***** The input

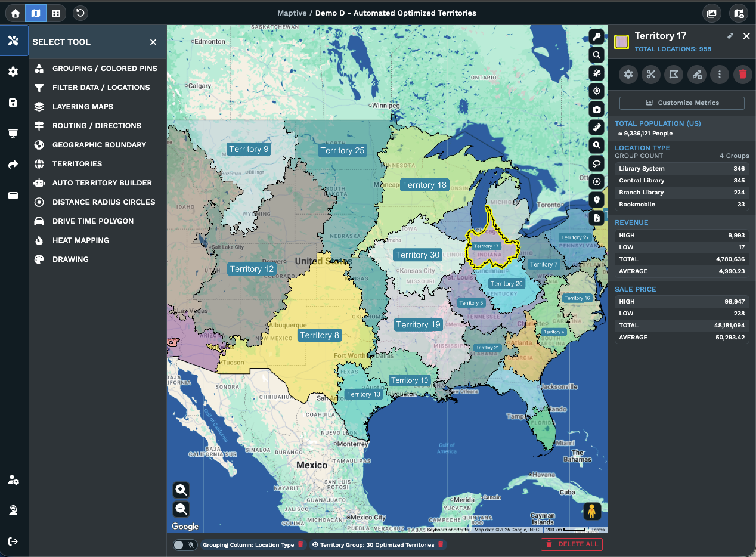Click the satellite view icon on map toolbar
The width and height of the screenshot is (756, 557).
pyautogui.click(x=597, y=73)
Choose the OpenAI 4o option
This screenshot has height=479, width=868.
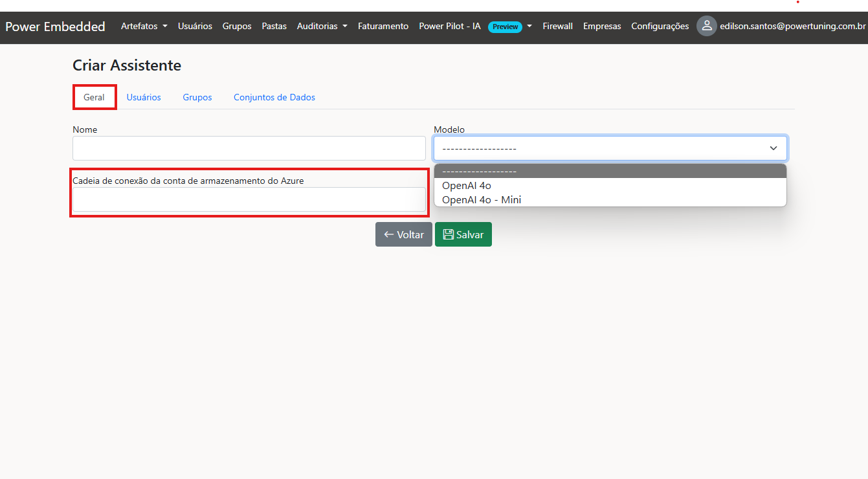point(467,186)
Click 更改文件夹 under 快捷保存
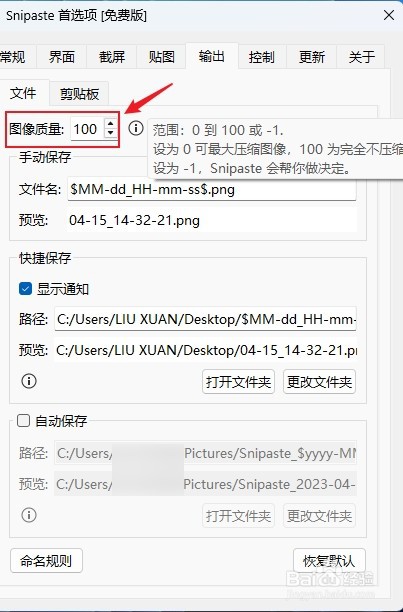The image size is (403, 612). point(320,382)
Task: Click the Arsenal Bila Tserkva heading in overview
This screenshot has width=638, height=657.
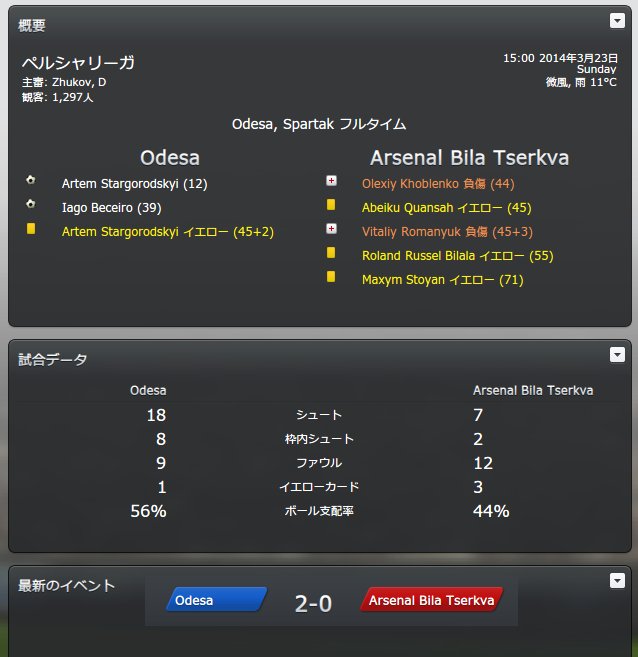Action: 469,158
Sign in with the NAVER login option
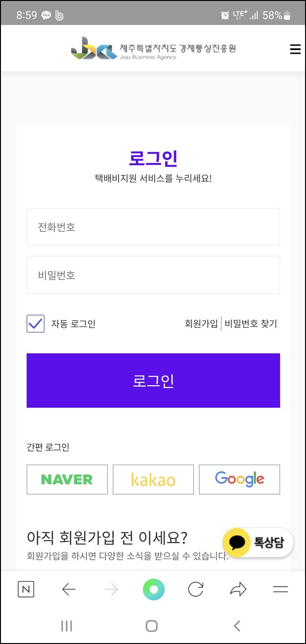Viewport: 306px width, 644px height. click(67, 479)
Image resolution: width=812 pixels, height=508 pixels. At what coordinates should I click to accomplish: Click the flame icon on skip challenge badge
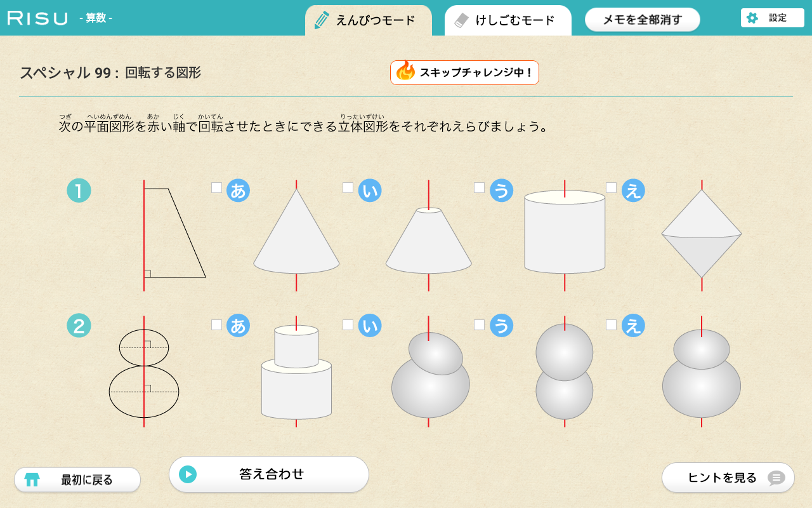[x=405, y=72]
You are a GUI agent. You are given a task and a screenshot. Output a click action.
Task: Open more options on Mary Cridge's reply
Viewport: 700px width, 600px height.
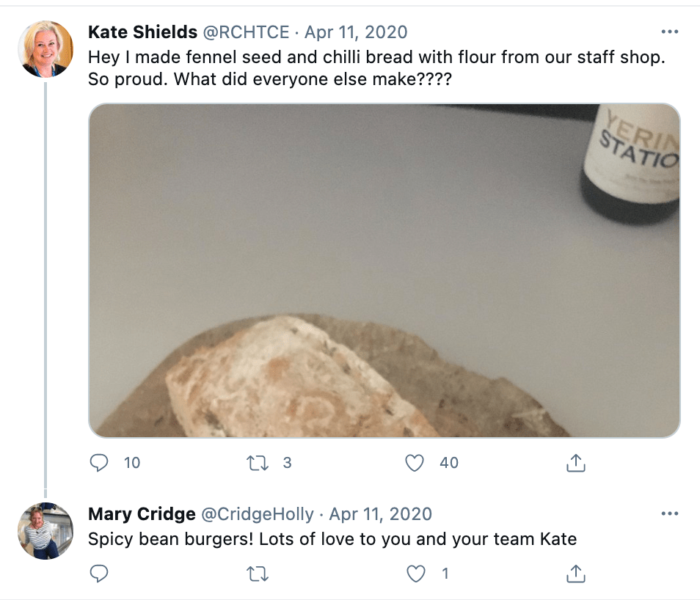[669, 513]
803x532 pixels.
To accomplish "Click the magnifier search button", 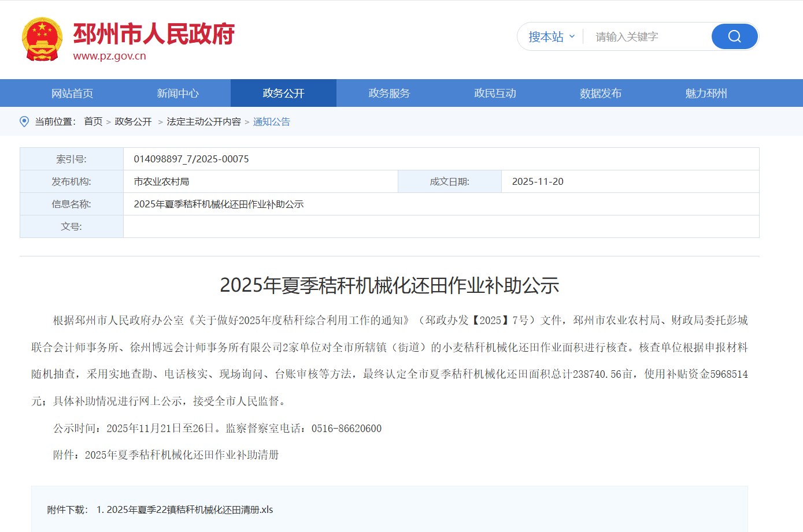I will pos(734,36).
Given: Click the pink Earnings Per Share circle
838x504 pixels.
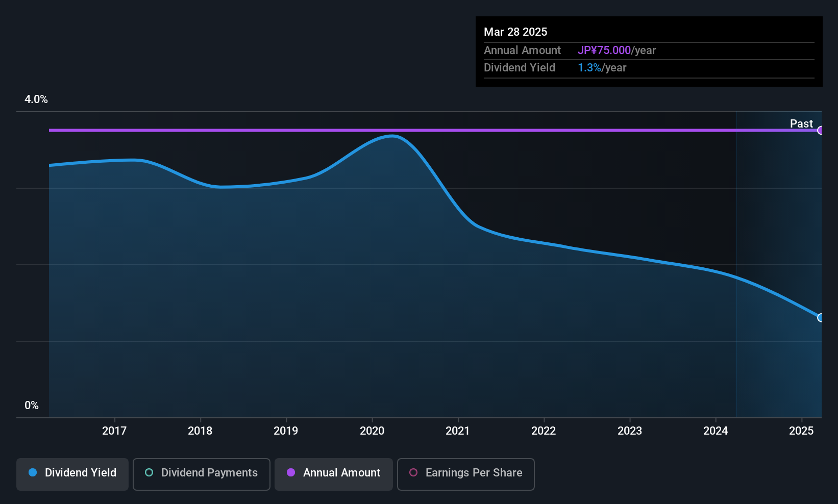Looking at the screenshot, I should click(413, 472).
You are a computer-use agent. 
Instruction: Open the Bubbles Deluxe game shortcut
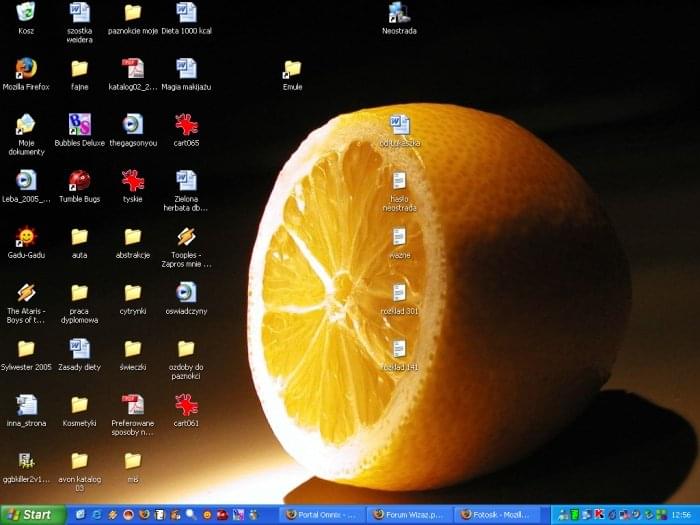79,125
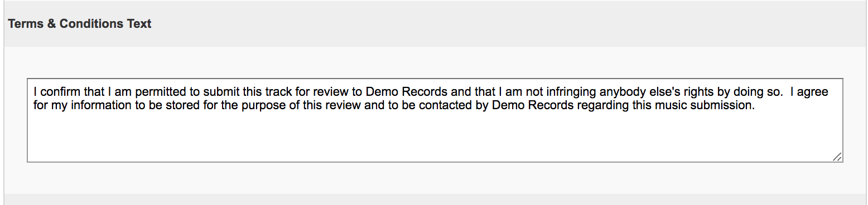868x205 pixels.
Task: Click the empty area below the terms text
Action: click(x=435, y=138)
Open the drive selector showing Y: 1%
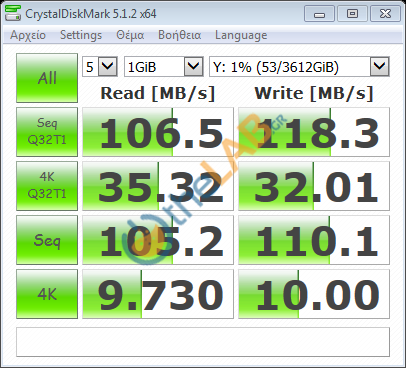 pyautogui.click(x=299, y=67)
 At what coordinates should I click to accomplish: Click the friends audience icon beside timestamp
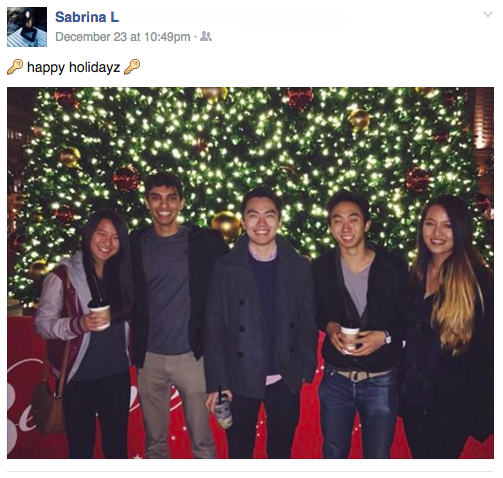click(x=206, y=36)
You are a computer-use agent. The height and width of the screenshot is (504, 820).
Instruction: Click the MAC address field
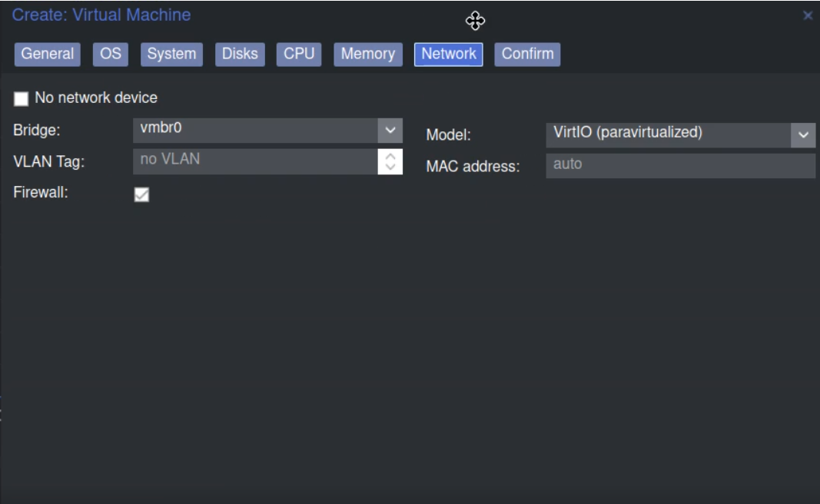[x=680, y=165]
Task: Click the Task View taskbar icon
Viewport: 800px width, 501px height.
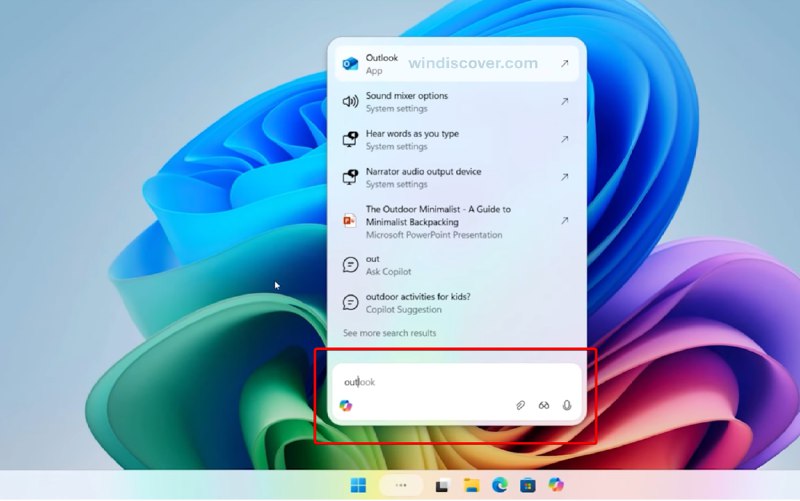Action: tap(441, 485)
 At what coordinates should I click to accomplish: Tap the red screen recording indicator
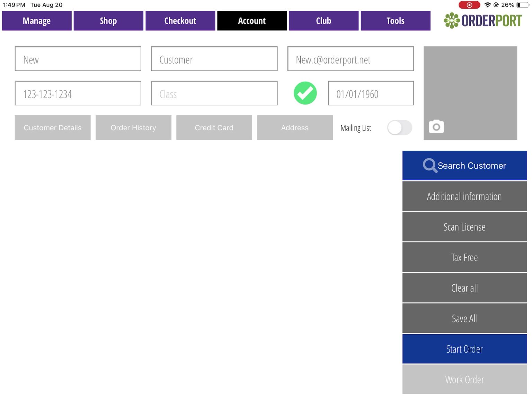(469, 5)
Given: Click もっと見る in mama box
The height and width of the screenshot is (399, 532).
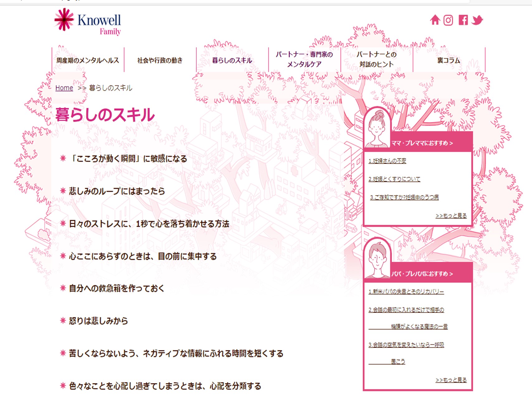Looking at the screenshot, I should pos(451,216).
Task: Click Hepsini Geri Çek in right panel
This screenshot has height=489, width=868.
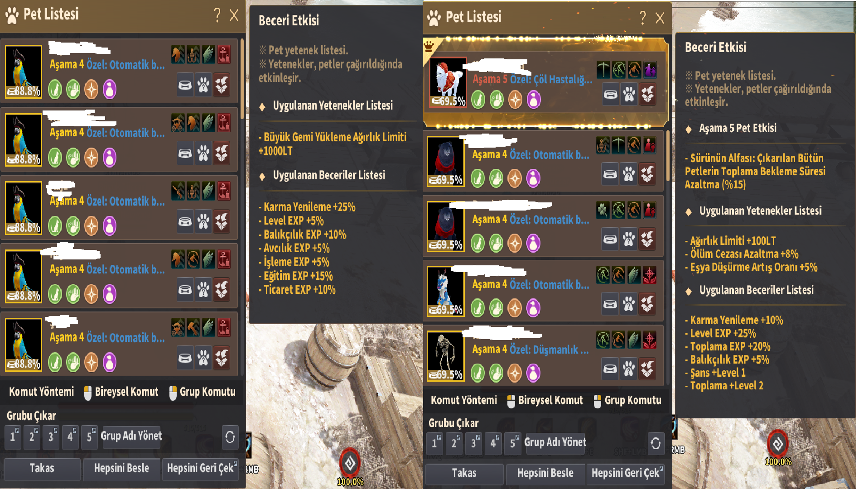Action: (626, 473)
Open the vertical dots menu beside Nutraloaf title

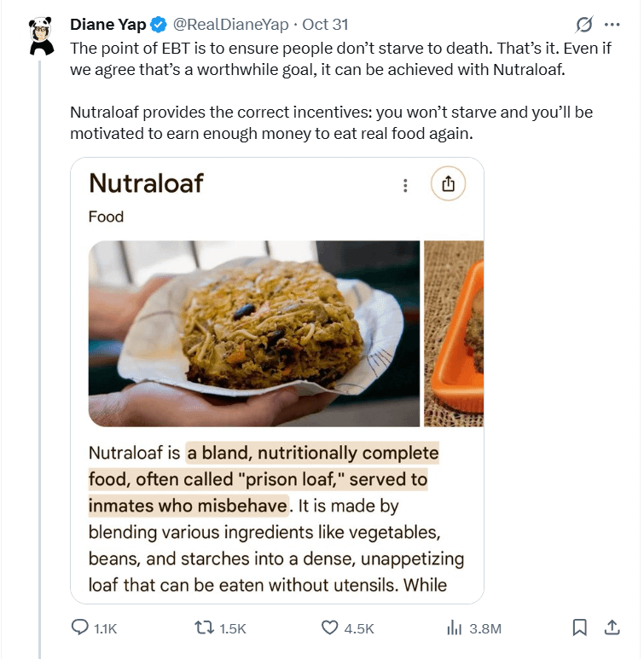point(405,185)
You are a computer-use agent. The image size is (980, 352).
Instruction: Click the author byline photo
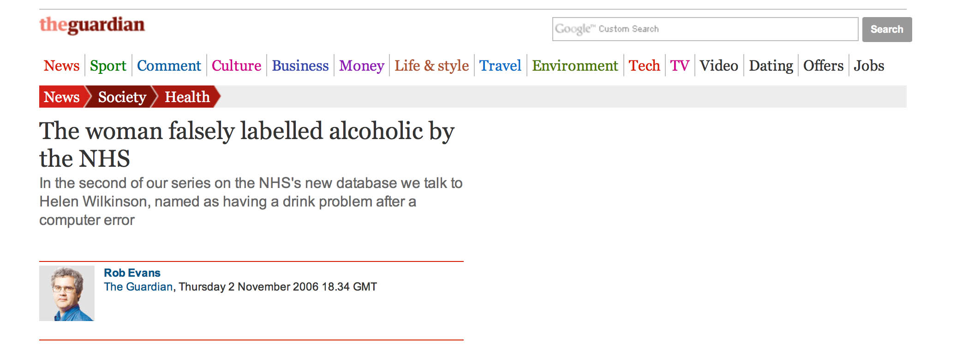tap(67, 293)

**********

Brief —
Every line from the one that holds "icon beside timestamp" to the last line of the records above goes into the answer, exactly as written; nothing else does, and no picture does either.

Answer below —
 At what coordinates should I click to accomplish: Click the friends audience icon beside timestamp
click(x=206, y=36)
You are a computer-use agent. The height and width of the screenshot is (504, 820).
Instruction: Click the MAC address field
[x=680, y=165]
Task: Click the Task View taskbar icon
Viewport: 800px width, 501px height.
Action: tap(441, 485)
 At what coordinates should I click to accomplish: Tap the red screen recording indicator
(469, 5)
Given: Click もっと見る in mama box
The height and width of the screenshot is (399, 532).
Looking at the screenshot, I should pos(451,216).
Task: Click Hepsini Geri Çek in right panel
This screenshot has height=489, width=868.
Action: (626, 473)
Open the vertical dots menu beside Nutraloaf title

point(405,185)
You are a computer-use agent. The image size is (980, 352).
Instruction: Click the author byline photo
tap(67, 293)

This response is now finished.